Shruti Sadolikar Katkar (born 9 November 1951) is an Indian classical singer of the khyal style in the Jaipur-Atrauli gharana. She is a recipient of the Sangeet Natak Akademi Award for Hindustani vocal music for 2011.

==Early life and career==
Sadolikar was born 1951 into a family from Kolhapur which was known for its musical tradition. She received training in Indian classical music from childhood. Her initial training was given by her father, Wamanrao Sadolikar, who was taught by the founder of the Jaipur-Atrauli gharana, Alladiya Khan, and his son Bhurji Khan. Following her studies with her father, Sadolikar learnt music for twelve years from Gulubhai Jasdanwala, who was known for his large collection of raga compositions, including compositions in rare ragas. Sadolikar earned a master's degree from SNDT Women's University in Mumbai and wrote a thesis on Haveli Sangeet, a type of temple music.
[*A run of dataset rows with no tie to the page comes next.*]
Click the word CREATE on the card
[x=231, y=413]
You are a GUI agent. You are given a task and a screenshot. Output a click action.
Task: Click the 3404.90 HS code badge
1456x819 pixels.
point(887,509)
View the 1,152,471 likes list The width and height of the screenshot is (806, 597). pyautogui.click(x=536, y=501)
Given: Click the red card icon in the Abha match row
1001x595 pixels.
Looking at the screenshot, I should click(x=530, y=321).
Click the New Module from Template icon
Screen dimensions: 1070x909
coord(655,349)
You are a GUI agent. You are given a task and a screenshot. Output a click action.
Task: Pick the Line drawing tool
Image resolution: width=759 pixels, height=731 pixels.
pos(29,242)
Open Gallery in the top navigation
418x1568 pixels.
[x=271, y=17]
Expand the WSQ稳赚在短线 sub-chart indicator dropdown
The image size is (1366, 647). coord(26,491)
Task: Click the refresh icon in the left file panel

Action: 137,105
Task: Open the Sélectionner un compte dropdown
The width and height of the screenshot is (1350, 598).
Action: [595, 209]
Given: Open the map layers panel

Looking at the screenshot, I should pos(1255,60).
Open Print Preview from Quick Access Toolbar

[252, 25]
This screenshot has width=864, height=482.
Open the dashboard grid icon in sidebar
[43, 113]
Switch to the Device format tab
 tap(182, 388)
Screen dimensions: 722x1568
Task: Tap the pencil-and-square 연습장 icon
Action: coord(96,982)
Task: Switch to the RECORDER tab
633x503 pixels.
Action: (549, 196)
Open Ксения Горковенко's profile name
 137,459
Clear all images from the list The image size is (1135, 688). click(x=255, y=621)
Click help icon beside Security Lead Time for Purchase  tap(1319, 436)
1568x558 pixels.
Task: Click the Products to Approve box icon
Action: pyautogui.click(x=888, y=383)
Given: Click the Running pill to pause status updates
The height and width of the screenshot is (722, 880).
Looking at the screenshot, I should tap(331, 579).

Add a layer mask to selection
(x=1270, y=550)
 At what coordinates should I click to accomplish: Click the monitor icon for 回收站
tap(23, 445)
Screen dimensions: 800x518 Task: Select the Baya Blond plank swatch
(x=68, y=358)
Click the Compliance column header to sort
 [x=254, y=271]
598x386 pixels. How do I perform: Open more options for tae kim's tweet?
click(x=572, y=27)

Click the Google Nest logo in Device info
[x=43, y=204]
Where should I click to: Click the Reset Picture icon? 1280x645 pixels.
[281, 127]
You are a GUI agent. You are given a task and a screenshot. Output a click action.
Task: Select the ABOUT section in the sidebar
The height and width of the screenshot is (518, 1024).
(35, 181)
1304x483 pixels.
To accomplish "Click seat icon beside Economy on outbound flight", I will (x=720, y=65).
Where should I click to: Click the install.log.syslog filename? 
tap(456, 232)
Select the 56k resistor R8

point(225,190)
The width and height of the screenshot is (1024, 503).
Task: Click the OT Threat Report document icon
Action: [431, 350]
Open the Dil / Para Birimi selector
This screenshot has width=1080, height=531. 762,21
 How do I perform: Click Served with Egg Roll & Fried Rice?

Sadolikar performs all forms of Indian classical and semi-classical music, including thumri, tappa, and natya sangeet, and has performed in India, Canada, the United States, France, Switzerland, Germany, and the West Asian countries. She had several musical and educational recordings published and holds the Homi Bhabha Fellowship of the National Centre for the Performing Arts. In 1999, Sadolikar produced a play named "Sangeet Tulsidas" for which she set the music, and she performed for SPIC MACAY to interest young Indians in Indian classical music. Sadolikar has regularly performed playback for Indian movies. She had Katkar added to her name after marriage and is a student of Azizuddin Khan, son of Burji Khan. Sadolikar worked as Vice Chancellor of the Bhatkhande Music Institute University in Lucknow, Uttar Pradesh from 2009 till 2020.